A nightjar and a chick in their nest.
Nightjars on the rise
Once one of the UK's most threatened birds, the mysterious nightjar is delighting birdwatchers with its ever-growing numbers - and Devon is leading the revival.
The nightjar is fighting back - with Devon now one of its strongholds.
The efforts of an army of twilight bird surveyors has revealed that the mysterious nightjar, formerly one of the UK’s 40 most threatened birds, now has a population of at least 4,500 males, a welcome increase of over one third since 1992.
Of these, around a third, some 1,277 males are found in South West England, an increase of nearly a half since the last survey.
The nightjar survey, organised by the RSPB, BTO, English Nature and the Forestry Commission, involved up to 1,000 surveyors visiting heathland and forestry plantations across the UK at dusk and dawn to listen for the distinctive twilight ‘churring’ of singing male nightjars.
Up to the 1950s, the nightjar, a summer visitor to Britain, was more widespread, but the population and bird’s range declined considerably from the 1950s to the early 1980s.
A nightjar in the grass.
The dove-sized bird is most active at dusk and dawn over open country where they can be seen occasionally silhouetted against the last glimmers of light in western skies as they ‘hawk’ for flying insects.
In South West England, nightjar numbers more than doubled overall. Devon has 333 males, a rise of 45%, making it the home to over 8% of the nightjar population in the UK.
Cornwall and Dorset also have high numbers but the nightjar has almost disappeared from Wiltshire, where only three males remained.
The South West mirrored the rest of the country, cautious optimism twinned with some worrying areas where the numbers stayed small to non-existent.
“This survey involved a huge number of volunteers and many were delighted to find so many more nightjars than in 1992." said Greg Conway who co-ordinated the survey for the British Trust for Ornithology.
"However, while national numbers have increased, it is a concern that the species is declining in north-west Britain – particularly Scotland – and none were found in Northern Ireland.”
The nightjar - also known by the less-than-complimentary nickname "the goatsucker" for its fabled habit of stealing milk from livestock - is one of 26 species of bird to be covered by a Government Biodiversity Action Plan (BAP). The BAP target of 4,000 males was broken, although the target to increase the bird’s range was not met. The nightjar is one of 40 species on the Red List of Birds of Conservation Concern.
The growth has been put down to an increase in the nightjar's natural habitat, heathland, a habitat that still stands as one of the rarest in the world.
“Active restoration and proper management of heathland has been one of the most important factors," said Simon Wotton, a conservation scientist with the RSPB.
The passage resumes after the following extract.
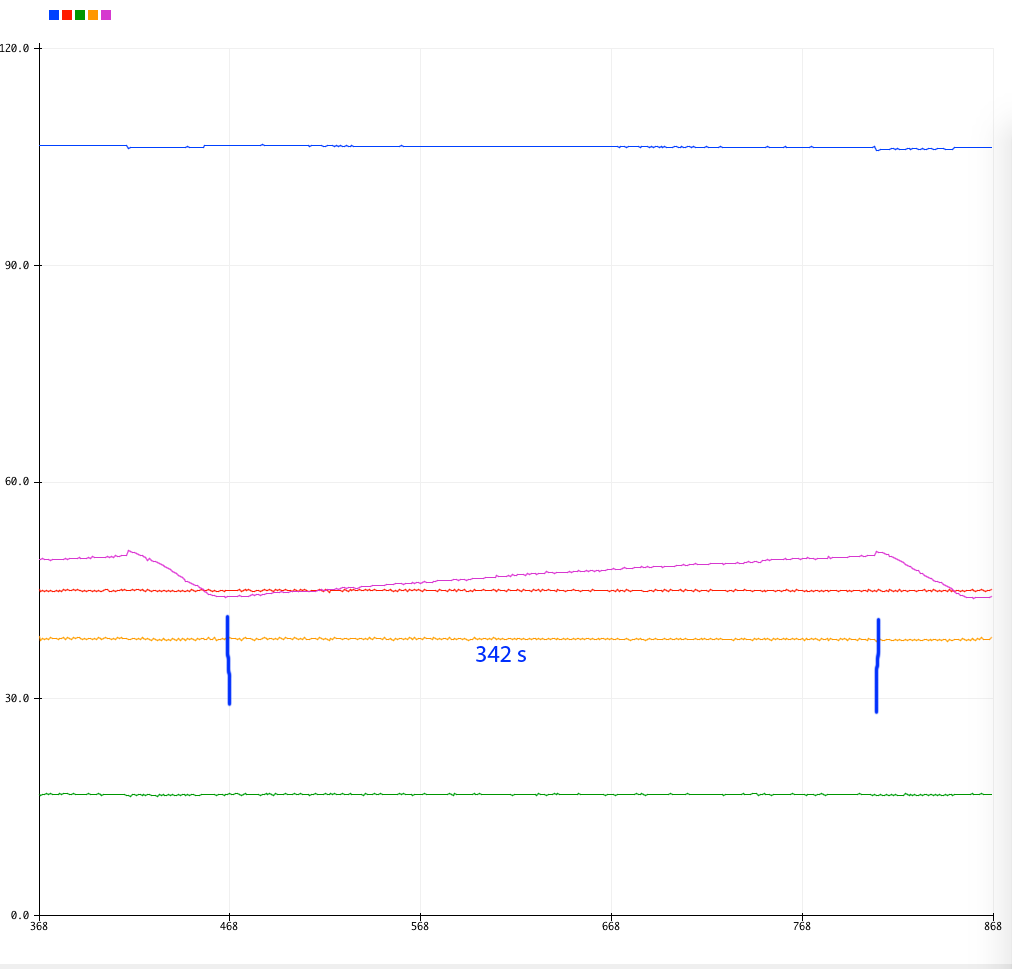Click the 368 x-axis label
Viewport: 1012px width, 969px height.
point(39,927)
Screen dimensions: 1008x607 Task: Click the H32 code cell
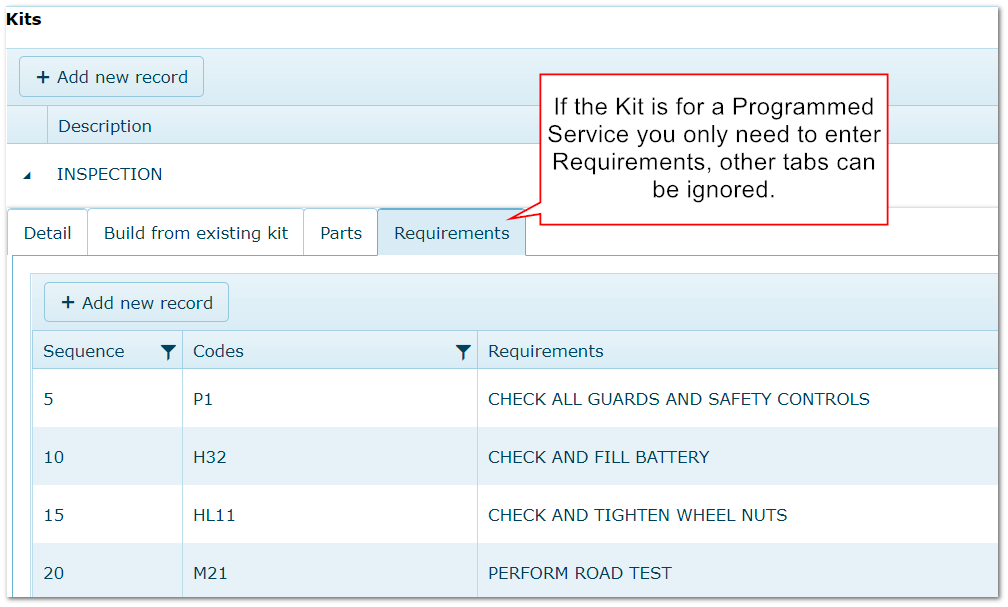click(210, 457)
"Initiatives such as Tomorrow’s Heathland Heritage have played a crucial role in increasing the extent and quality of lowland heathland – a habitat rarer globally than rainforest.”
Now the nightjars are coming back the challenge is to keep them back and make sure the numbers continue to rise.
“The increase in nightjar numbers of heathland and forest Sites of Special Scientific Interest is welcome news," said Allan Drewitt, of English Nature.
"It's a great reward for all those who have put time and resources into improving their habitat. The next big challenge will be to increase their range in time for the next national survey in 2016.”